Supplied material below:
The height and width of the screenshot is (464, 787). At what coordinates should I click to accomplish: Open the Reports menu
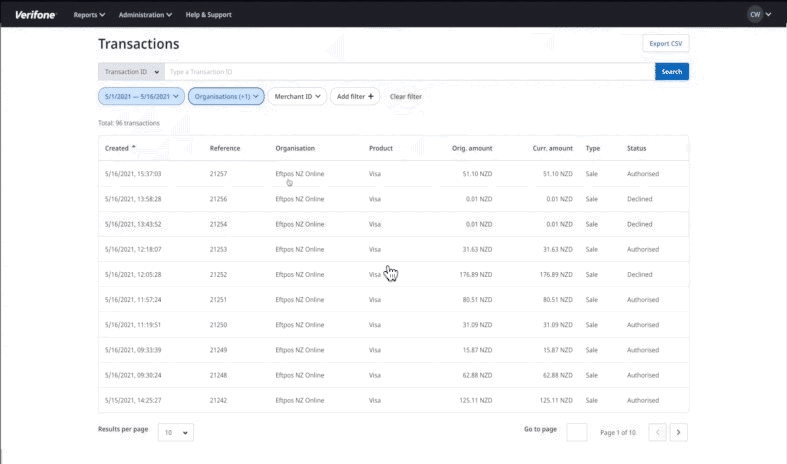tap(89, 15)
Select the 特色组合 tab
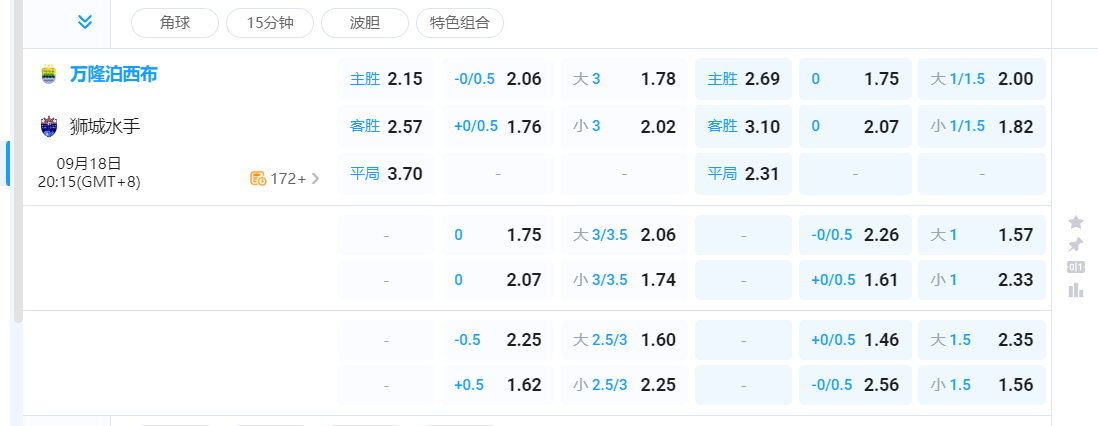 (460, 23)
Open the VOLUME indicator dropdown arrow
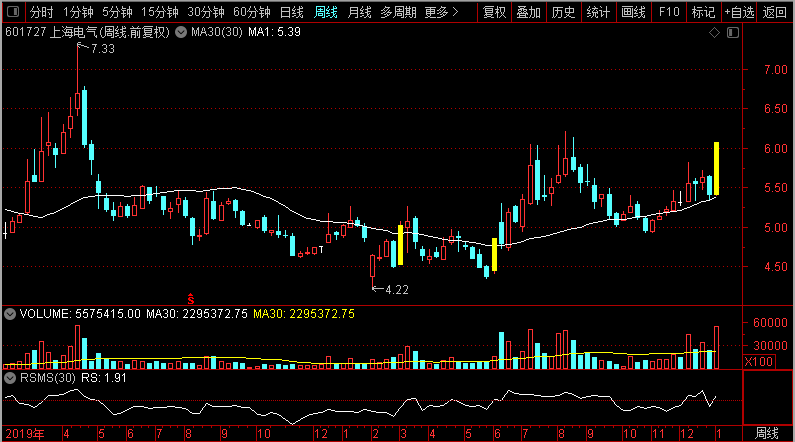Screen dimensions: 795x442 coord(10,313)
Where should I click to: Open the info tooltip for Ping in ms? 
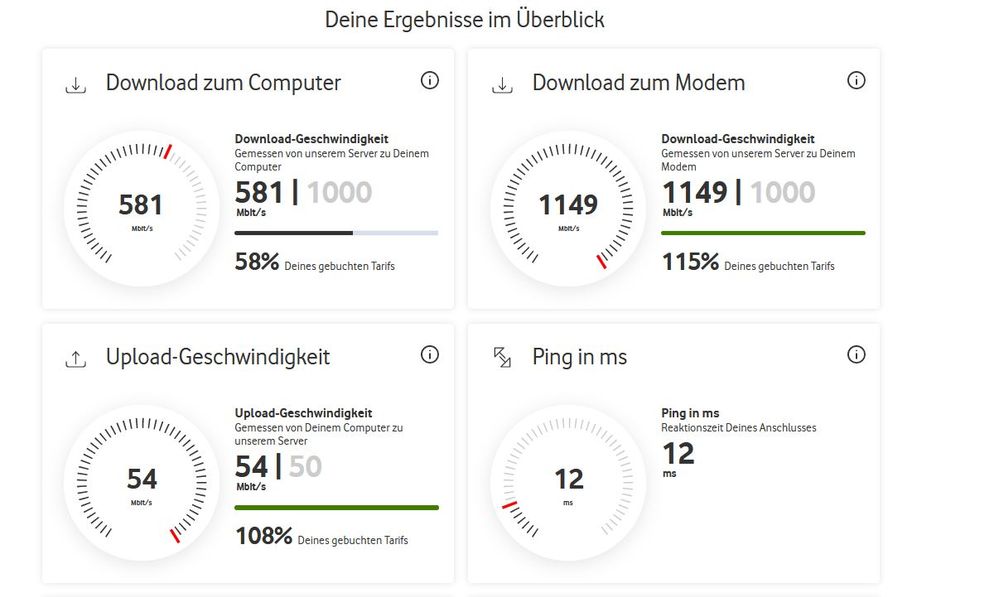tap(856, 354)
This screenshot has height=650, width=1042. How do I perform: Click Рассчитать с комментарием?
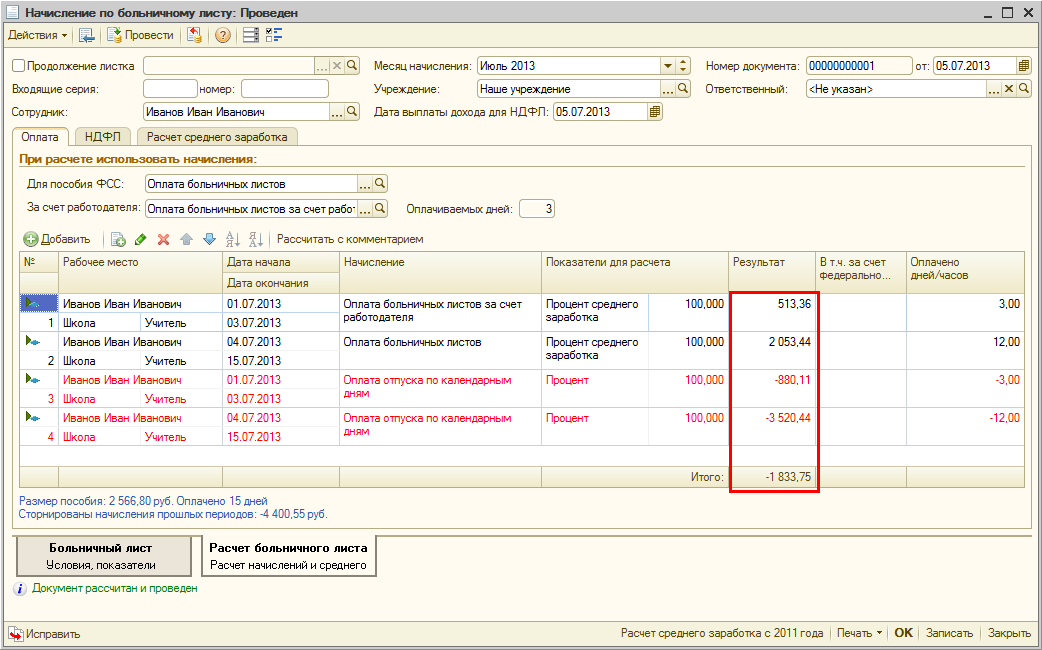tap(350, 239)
End of Supplied material.
■ **Description of the task**: In your copy, restate the data above word for word but leave out any picture.

■ **Written answer**:
The height and width of the screenshot is (464, 787). At what coordinates should I click to accomplish: Open the Reports menu
tap(89, 15)
Select the 特色组合 tab
 (460, 23)
Open the VOLUME indicator dropdown arrow
Screen dimensions: 795x442 coord(10,313)
Where should I click to: Open the info tooltip for Ping in ms? 
tap(856, 354)
This screenshot has height=650, width=1042. How do I perform: Click Рассчитать с комментарием?
tap(350, 239)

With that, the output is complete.